Time travel is a tricky thing to write properly, and most of hollyweird writers fail at it, especially since they're more interested in pushing their misandristic agendas, like this movie does with that annoying hag (I can't listen to her voice more than 2.7 seconds before I just have to mute it, especially in this movie - she's more tolerable in Curb your Enthusiasm).
"Don't be a chauvinist" is said -immediately- after H.G. Wells says anything about 'surely a gentleman'. This speaks volumes on unrealistic fema-fascist agenda, that dictates that 'everything men can do, women can do better'.
This, of course, isn't true. Men have strengths women generally don't have, and women have strengths men generally don't have.

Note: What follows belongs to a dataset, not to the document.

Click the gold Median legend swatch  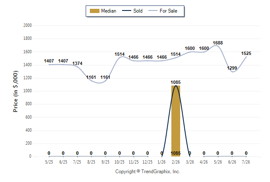[x=94, y=11]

Women's strengths are based usually on 'social' and 'family' stuff (nursing, nurturing, taking care of babies, and easy, repetitive tasks that women enjoy (however secretly)).
Men's strengths are based on 'worldly' and 'technical' stuff, plus of course things like 'leadership' and 'motivating' and inspiring others, exploration, creation, ideas, inventing, etc. etc.
Basically, men build the world and platforms, that women then raise families in and build social networks in.
Back to time travel problems.
Usually either going to the past createst the event that the protagonist went to prevent there in the first place..
..or the alternative is that if the reason they go to the past is to prevent an event, then they would have no reason to go to the past to prevent the now non-event in the first place.
So it's like, if they fix the problem in the past, there's no reason to go to the past to fix the problem, because there is no problem to fix anymore.
If they can't fix the problem, then there wasn't any point in going to the past.
Either way, the whole thing is pointless.